** What is required **
For the records below, give the number of lines in which "blue" appears, and add nothing else.
Top of Records provided
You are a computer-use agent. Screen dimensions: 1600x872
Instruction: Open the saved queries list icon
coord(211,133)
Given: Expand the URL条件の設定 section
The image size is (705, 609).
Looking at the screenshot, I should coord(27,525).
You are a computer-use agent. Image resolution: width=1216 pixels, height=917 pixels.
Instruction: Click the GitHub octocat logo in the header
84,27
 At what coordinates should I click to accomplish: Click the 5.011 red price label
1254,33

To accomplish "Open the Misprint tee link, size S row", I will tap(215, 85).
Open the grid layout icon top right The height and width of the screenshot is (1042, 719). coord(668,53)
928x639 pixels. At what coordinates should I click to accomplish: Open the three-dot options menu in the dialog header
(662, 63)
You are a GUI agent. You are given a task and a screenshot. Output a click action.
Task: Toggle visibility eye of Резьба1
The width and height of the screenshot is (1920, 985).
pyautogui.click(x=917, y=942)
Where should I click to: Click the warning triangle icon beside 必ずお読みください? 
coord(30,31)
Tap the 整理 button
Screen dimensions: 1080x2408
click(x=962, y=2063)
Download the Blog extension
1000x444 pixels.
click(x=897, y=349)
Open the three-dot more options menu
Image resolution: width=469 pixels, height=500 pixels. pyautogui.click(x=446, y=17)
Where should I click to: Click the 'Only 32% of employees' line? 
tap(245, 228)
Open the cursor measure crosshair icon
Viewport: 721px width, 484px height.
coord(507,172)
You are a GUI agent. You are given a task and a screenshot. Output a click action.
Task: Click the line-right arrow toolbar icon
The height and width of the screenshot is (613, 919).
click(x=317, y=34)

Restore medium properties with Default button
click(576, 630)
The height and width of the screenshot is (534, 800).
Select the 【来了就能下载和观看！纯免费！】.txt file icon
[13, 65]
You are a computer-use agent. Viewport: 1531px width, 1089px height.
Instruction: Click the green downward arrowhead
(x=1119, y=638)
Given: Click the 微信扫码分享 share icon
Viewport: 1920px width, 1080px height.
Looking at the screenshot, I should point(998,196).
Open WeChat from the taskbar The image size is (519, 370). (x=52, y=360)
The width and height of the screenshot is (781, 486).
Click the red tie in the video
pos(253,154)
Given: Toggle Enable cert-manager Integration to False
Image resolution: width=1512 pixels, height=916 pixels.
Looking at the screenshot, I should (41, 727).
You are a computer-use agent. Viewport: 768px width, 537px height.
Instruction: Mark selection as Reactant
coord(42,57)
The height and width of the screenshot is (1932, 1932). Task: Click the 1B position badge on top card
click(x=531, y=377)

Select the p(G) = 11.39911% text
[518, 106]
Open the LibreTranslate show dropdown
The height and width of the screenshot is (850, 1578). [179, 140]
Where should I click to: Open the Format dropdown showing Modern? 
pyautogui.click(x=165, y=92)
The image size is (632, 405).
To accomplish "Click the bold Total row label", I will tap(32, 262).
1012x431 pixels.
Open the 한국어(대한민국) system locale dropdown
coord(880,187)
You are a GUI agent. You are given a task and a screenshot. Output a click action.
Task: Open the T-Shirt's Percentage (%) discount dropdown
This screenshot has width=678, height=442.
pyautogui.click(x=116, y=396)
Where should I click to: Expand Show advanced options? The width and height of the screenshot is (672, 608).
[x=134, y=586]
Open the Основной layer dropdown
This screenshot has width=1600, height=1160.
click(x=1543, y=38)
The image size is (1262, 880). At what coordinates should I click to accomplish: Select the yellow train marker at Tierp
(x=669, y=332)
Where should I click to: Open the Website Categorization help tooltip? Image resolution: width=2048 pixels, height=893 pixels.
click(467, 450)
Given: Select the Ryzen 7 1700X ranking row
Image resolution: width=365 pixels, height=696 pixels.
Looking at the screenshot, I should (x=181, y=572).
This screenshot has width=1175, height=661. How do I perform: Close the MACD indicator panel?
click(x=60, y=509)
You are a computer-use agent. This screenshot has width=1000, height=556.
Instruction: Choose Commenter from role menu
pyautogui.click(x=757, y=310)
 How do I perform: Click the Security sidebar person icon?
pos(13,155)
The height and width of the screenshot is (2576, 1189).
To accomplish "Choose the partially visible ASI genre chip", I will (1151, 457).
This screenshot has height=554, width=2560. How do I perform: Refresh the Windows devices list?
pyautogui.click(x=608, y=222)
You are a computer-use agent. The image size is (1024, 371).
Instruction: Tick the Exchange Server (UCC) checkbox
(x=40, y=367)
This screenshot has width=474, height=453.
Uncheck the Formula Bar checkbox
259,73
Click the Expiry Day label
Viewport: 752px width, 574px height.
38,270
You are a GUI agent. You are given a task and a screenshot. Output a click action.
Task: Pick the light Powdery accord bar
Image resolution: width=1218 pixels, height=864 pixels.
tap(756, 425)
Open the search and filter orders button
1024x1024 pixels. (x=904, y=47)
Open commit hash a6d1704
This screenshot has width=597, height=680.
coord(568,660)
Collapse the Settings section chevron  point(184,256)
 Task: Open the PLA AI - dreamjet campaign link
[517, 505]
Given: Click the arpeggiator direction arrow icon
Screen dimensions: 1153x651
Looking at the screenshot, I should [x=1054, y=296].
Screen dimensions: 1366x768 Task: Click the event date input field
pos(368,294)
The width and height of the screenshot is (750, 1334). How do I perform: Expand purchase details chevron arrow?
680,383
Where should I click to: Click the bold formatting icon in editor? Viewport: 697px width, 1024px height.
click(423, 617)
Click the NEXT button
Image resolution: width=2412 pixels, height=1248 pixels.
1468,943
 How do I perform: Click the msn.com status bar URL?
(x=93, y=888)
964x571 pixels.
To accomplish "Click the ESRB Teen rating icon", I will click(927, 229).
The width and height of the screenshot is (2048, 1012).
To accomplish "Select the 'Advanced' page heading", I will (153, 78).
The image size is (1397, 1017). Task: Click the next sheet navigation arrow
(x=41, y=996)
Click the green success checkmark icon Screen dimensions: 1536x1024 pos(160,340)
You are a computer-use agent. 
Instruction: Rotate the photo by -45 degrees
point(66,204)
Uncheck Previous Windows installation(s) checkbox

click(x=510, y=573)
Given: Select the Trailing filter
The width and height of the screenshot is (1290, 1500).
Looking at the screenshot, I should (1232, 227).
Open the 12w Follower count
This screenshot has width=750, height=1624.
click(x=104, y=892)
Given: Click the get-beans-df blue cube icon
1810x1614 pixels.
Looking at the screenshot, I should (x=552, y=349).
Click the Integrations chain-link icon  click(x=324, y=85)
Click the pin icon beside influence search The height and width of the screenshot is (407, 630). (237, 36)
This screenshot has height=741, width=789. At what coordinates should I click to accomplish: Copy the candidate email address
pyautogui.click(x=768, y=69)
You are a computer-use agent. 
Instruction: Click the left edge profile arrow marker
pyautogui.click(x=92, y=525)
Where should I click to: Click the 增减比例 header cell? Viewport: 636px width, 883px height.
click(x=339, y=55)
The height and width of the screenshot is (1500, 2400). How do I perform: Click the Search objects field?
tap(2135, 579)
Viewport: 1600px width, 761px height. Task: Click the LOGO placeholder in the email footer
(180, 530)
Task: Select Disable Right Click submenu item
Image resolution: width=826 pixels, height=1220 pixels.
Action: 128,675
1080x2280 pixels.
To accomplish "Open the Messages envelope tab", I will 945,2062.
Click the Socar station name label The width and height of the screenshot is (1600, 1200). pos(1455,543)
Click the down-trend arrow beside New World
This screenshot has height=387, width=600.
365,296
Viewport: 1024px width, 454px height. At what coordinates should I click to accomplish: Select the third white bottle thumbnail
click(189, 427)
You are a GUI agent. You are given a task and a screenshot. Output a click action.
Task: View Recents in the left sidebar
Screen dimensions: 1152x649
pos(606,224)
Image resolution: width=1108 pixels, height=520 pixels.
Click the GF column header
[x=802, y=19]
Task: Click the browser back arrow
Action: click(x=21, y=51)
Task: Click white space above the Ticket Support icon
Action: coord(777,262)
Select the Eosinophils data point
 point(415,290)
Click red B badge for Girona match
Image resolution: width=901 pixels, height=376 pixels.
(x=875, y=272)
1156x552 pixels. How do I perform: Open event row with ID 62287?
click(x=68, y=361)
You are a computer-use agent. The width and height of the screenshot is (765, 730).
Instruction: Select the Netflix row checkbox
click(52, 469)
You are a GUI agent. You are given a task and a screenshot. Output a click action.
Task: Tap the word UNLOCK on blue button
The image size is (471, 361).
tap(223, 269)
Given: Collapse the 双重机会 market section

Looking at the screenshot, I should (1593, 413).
Bottom of Records provided
** Solution to this exercise **
2